REQUIREMENT:
Write out exactly the lines below that run from the one containing "Giurisprudenza commentata (30, 2377)" through the one containing "ماليكو ينضم لتدريبات العربي.. وكاظمة ينتظر وصول نداو (383, 1175)", both included, with no other lines.

[Stored data]

━━━

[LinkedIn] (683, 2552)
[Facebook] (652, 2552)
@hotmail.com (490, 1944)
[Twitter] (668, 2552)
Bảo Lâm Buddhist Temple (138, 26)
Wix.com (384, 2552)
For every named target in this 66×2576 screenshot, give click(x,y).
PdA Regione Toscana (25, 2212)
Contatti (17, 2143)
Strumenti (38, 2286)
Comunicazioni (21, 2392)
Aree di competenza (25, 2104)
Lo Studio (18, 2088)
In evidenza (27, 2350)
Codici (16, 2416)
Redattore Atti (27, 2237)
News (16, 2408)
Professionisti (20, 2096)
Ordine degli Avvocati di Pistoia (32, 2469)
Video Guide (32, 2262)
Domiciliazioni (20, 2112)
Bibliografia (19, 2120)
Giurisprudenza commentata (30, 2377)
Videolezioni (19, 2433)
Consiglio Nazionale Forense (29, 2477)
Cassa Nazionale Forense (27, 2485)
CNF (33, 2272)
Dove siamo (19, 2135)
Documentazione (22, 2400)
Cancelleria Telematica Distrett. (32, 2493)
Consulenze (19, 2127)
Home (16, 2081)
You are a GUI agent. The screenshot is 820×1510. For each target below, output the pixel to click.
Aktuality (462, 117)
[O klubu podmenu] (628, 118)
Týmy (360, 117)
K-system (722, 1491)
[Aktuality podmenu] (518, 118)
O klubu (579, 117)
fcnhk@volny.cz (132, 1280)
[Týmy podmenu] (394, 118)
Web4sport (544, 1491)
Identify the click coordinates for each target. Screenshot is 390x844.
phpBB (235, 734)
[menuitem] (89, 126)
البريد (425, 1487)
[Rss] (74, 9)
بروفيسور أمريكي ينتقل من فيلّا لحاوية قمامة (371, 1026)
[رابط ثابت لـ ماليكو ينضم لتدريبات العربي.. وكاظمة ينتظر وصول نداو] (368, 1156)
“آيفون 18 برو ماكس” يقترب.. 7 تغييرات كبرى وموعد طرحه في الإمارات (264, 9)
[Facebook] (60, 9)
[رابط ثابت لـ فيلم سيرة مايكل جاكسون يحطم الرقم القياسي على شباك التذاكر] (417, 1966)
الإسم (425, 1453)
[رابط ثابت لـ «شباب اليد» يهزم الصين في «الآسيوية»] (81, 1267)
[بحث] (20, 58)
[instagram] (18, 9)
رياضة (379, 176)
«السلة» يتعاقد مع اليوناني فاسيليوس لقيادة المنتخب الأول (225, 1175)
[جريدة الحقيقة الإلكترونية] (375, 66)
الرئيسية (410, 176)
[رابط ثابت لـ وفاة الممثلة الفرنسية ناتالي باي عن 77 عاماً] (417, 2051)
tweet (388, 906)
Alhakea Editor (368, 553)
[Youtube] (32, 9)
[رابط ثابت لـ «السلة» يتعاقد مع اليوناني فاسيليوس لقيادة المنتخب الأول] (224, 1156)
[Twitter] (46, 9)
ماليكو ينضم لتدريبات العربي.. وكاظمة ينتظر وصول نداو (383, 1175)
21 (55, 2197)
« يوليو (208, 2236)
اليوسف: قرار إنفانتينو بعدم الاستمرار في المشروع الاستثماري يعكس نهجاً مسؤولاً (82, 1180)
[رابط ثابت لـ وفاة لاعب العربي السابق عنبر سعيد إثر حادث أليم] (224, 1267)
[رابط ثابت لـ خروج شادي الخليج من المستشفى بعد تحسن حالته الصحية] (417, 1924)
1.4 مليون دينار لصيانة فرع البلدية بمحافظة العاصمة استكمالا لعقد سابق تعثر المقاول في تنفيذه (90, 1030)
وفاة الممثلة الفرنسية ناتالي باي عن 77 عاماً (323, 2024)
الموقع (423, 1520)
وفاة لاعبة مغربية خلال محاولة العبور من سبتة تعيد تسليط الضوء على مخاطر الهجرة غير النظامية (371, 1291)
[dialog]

━━━

OUTPUT FOR THIS EXERCISE:
Giurisprudenza commentata (30, 2377)
Videolezioni (19, 2433)
Consiglio Nazionale Forense (29, 2477)
Cassa Nazionale Forense (27, 2485)
CNF (33, 2272)
Dove siamo (19, 2135)
Documentazione (22, 2400)
Cancelleria Telematica Distrett. (32, 2493)
Consulenze (19, 2127)
Home (16, 2081)
You are a GUI agent. The screenshot is 820×1510. For each target below, output the pixel to click.
Aktuality (462, 117)
[O klubu podmenu] (628, 118)
Týmy (360, 117)
K-system (722, 1491)
[Aktuality podmenu] (518, 118)
O klubu (579, 117)
fcnhk@volny.cz (132, 1280)
[Týmy podmenu] (394, 118)
Web4sport (544, 1491)
Identify the click coordinates for each target. Screenshot is 390x844.
phpBB (235, 734)
[menuitem] (89, 126)
البريد (425, 1487)
[Rss] (74, 9)
بروفيسور أمريكي ينتقل من فيلّا لحاوية قمامة (371, 1026)
[رابط ثابت لـ ماليكو ينضم لتدريبات العربي.. وكاظمة ينتظر وصول نداو] (368, 1156)
“آيفون 18 برو ماكس” يقترب.. 7 تغييرات كبرى وموعد طرحه في الإمارات (264, 9)
[Facebook] (60, 9)
[رابط ثابت لـ فيلم سيرة مايكل جاكسون يحطم الرقم القياسي على شباك التذاكر] (417, 1966)
الإسم (425, 1453)
[رابط ثابت لـ «شباب اليد» يهزم الصين في «الآسيوية»] (81, 1267)
[بحث] (20, 58)
[instagram] (18, 9)
رياضة (379, 176)
«السلة» يتعاقد مع اليوناني فاسيليوس لقيادة المنتخب الأول (225, 1175)
[جريدة الحقيقة الإلكترونية] (375, 66)
الرئيسية (410, 176)
[رابط ثابت لـ وفاة الممثلة الفرنسية ناتالي باي عن 77 عاماً] (417, 2051)
tweet (388, 906)
Alhakea Editor (368, 553)
[Youtube] (32, 9)
[رابط ثابت لـ «السلة» يتعاقد مع اليوناني فاسيليوس لقيادة المنتخب الأول] (224, 1156)
[Twitter] (46, 9)
ماليكو ينضم لتدريبات العربي.. وكاظمة ينتظر وصول نداو (383, 1175)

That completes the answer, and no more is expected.